Douceur

Douceur

Ce que l’on ressent de la douceur. On ressent et on est bien. C’est agréable la douceur. On veut que ça continue.
On a toujours aimé ça. Depuis le temps de la mémoire, on a aimé ça. Pas facile de se souvenir des évènements. Mais les sensations, oui. Notre mémoire fonctionne comme ça. On ressent « agréable », on continue, on recherche encore… On ressent « désagréable », on arrête, on ne veut plus.
Et la douceur, c’est agréable !
La douceur c’est sur la peau d’abord. La peau c’est nous, avant tout, tout le temps. On ressent avec la peau. L’eau qui glisse, enveloppe, porte, tout autour. L’eau c’est nous, sans être nous. L’eau est douceur. Chacune des zones aquatiques offre la douceur glissante. De la nappe épipélagique, lumineuse et chaude, aux couches bathypélagiques, hyperbares et oniriques, tout est douceur pour nous. La température, tout comme la pression, est une indication, pas une sensation. L’eau froide/avant c’est doux. L’eau chaude/maintenant c’est doux. L’air n’est pas doux, l’air pèse notre propre poids. L’air assèche, craquèle. Pourtant on est attiré par l’air, par ce monde-là vertical. On ne sait pas pourquoi, étrange, différent. Il faut sortir de l’eau pour connaître.

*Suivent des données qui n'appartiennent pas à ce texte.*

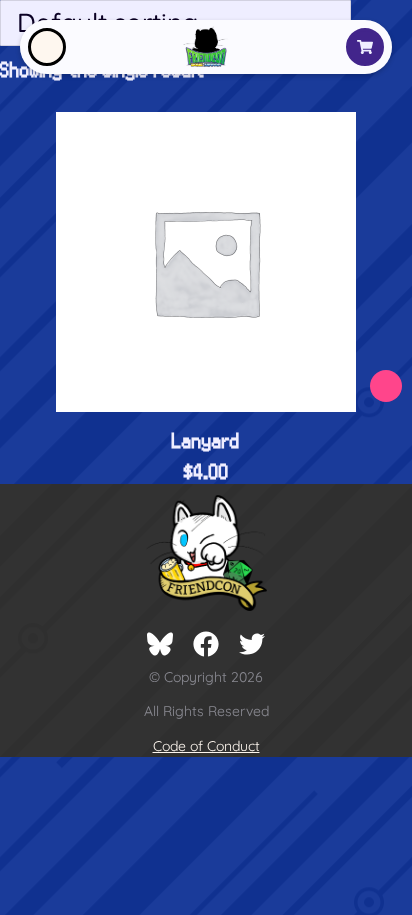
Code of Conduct (206, 746)
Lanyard (206, 440)
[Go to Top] (389, 882)
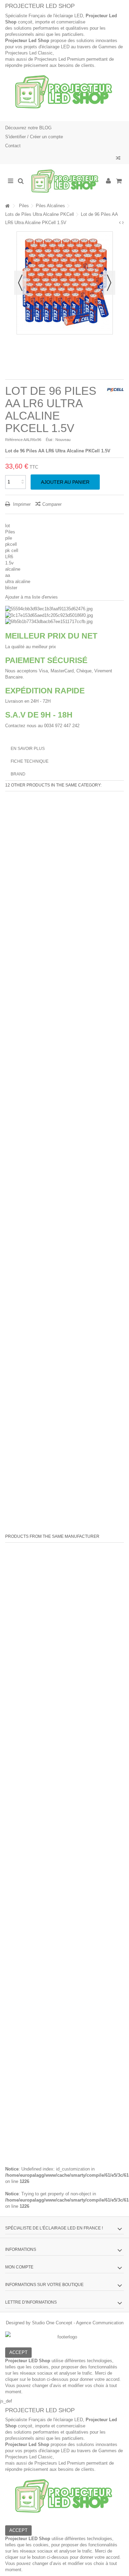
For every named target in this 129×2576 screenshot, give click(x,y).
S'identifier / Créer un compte (34, 136)
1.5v (9, 562)
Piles (10, 531)
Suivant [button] (109, 283)
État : (50, 440)
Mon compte (19, 2267)
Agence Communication (99, 2322)
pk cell (11, 550)
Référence (14, 440)
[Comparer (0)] (118, 158)
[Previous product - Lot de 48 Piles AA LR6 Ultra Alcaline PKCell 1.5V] (120, 223)
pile (8, 538)
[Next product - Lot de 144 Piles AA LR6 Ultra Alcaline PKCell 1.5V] (123, 223)
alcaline (12, 569)
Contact (13, 145)
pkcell (11, 544)
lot (7, 525)
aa (7, 575)
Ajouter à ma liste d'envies (31, 597)
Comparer (52, 504)
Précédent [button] (20, 283)
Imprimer (21, 504)
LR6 (9, 556)
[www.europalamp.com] (64, 181)
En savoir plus (28, 748)
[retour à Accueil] (7, 206)
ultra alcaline (17, 581)
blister (11, 587)
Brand (18, 774)
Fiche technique (30, 761)
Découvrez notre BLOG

La douceur on la ressent par la perception des vibrations, des fréquences, des rythmes. Les Verticaux offrent parfois de douces vibrations, bien rythmées, lorsqu’ils sont dans l’eau et nagent calmement. Mais chaque fois que l’on veut sortir de l’eau pour voir, toucher les Verticaux -ils sont si doux au toucher- ils projettent immédiatement de très désagréables vibrations. Plus aucune douceur, et il faut arrêter les désagréables vibrations émises lorsqu’ils nous voient, que leur si petite bouche s’ouvre tout grand pour éjecter, cracher, expulser, lancer ces cris/plaintes qui transforment douceur en peur/douleur
On la ressent aussi, la douceur, à la vision de l’obscurité absolue. Lorsque la nuit est noire, noire, que l’on demeure au fond de l’eau sombre, tout au fond d’une cavité qui nous enveloppe et nous protège, dans la mort de la zone aphotique, les yeux grands ouverts qui captent toutes les nuances du sombre qui coule, nous soulage, comme avant.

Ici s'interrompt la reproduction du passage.